In this example we test the sensitivity of out-of-sample performance to training set sample size. Our goal is to plot test-set $AUC$ as a function of $N$, the number of samples in the training set. Because we expect a lot of variance in the lower range of $N$, we use bootstrap algorithm to compute standard errors of AUC measurements.
To Bootstrap:
'''
The datasets train and test are defined in the above examples.
'''
target='y_buy'
def modAUC(X_train, Y_train, X_test, Y_test):
'''
trains a model on train set and returns AUC on test set
'''
logreg = linear_model.LogisticRegression(C = 10)
logreg.fit(X_train, Y_train)
return roc_auc_score(Y_test, logreg.predict_proba(X_test)[:, 1])
def LrBootstrapper(train, test, nruns, sampsize):
'''
Samples with replacement, runs multiple train/eval attempts
returns mean and stdev of AUC
'''
auc_res = []
for i in range(nruns):
train_samp = train.loc[np.random.randint(0, len(train), size=sampsize)]
try:
auc_res.append(modAUC(train_samp.drop(target,1), train_samp[target], test.drop(target,1), test[target]))
except:
oops = 1
return (np.mean(auc_res), np.percentile(auc_res, 2.5), np.percentile(auc_res, 97.5))
#Run the analysis
n_seq = np.logspace(3, 7, base=2.0, num=30)
avg = []; lowers = []; uppers = []; sz = []
for n in n_seq:
mu, low, up =LrBootstrapper(train, test, 500, int(n))
avg.append(mu)
lowers.append(low)
uppers.append(up)
sz.append(n)
#Plot the analysis
#lower = np.ones(len(avg)) * (avg[len(avg)-1]-1.96*stderr[len(avg)-1])
fig = plt.figure(figsize = (12, 8))
ax = fig.add_subplot(111)
plt.title('Bootstrapped AUC + Confidence Limits \n as a Function of N Samples')
plt.plot(np.log2(n_seq), np.array(avg), label='Avg AUC')
#plt.plot(np.log2(n_seq), np.array(avg) + 1.96 * np.array(stderr), 'k--+', label = 'Upper 95% CI')
#plt.plot(np.log2(n_seq), np.array(avg) - 1.96 * np.array(stderr), 'k--', label = 'Lower 95% CI')
plt.plot(np.log2(n_seq), np.array(uppers), 'k--+', label = 'Upper 95% CI')
plt.plot(np.log2(n_seq), np.array(lowers), 'k--', label = 'Lower 95% CI')

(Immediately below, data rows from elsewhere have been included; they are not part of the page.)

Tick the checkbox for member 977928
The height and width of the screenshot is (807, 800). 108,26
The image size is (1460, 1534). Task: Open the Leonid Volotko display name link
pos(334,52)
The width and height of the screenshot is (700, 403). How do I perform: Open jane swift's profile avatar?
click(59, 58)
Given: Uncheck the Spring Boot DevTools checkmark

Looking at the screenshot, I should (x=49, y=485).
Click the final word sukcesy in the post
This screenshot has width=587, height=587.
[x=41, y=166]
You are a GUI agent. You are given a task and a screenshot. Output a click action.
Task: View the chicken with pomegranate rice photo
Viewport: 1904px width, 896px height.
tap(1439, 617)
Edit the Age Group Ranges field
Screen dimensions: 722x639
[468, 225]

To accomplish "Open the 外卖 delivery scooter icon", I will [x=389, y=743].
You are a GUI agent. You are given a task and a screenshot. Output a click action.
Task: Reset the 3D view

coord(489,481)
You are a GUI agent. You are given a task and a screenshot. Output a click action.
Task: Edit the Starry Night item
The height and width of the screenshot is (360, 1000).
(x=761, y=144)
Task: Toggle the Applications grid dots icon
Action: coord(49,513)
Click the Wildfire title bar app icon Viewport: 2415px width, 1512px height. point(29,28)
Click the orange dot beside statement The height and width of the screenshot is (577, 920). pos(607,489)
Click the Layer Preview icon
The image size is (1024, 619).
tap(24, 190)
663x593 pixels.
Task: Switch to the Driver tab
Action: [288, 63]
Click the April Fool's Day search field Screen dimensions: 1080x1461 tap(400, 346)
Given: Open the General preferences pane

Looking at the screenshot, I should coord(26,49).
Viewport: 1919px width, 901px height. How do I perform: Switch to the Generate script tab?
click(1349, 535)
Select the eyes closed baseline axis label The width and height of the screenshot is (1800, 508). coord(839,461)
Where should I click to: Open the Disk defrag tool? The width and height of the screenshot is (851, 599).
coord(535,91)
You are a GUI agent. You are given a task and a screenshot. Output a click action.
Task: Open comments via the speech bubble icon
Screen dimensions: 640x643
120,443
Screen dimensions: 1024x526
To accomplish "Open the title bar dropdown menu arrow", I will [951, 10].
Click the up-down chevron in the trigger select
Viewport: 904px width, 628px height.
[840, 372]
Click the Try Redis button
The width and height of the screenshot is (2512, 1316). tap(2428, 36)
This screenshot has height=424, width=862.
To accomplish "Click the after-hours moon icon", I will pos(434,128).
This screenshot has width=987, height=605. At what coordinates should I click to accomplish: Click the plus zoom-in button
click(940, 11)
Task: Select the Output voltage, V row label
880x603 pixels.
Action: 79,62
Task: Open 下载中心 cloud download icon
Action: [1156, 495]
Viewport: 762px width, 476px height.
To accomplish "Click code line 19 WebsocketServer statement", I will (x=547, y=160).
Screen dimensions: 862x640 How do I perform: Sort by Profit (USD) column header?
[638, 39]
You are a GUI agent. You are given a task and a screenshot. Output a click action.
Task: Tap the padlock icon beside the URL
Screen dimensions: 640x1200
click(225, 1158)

#plt.plot(np.log2(n_seq), lower,'r-')
plt.legend(loc = 4)
ax.set_xlabel('Log2(N)')
ax.set_ylabel('Test Set AUC')
Text(0,0.5,'Test Set AUC')
We can see in the above plot that Logistic Regression does fairly well with small sample sizes. The lower bound of the $95%$ at the $max(N)$ overlaps with the confidence interval at most levels of $N$, suggesting that in expectation, the smaller samples could perform as well as the larger samples.
While this is true, always try to use as much data as you can to reduce the variance!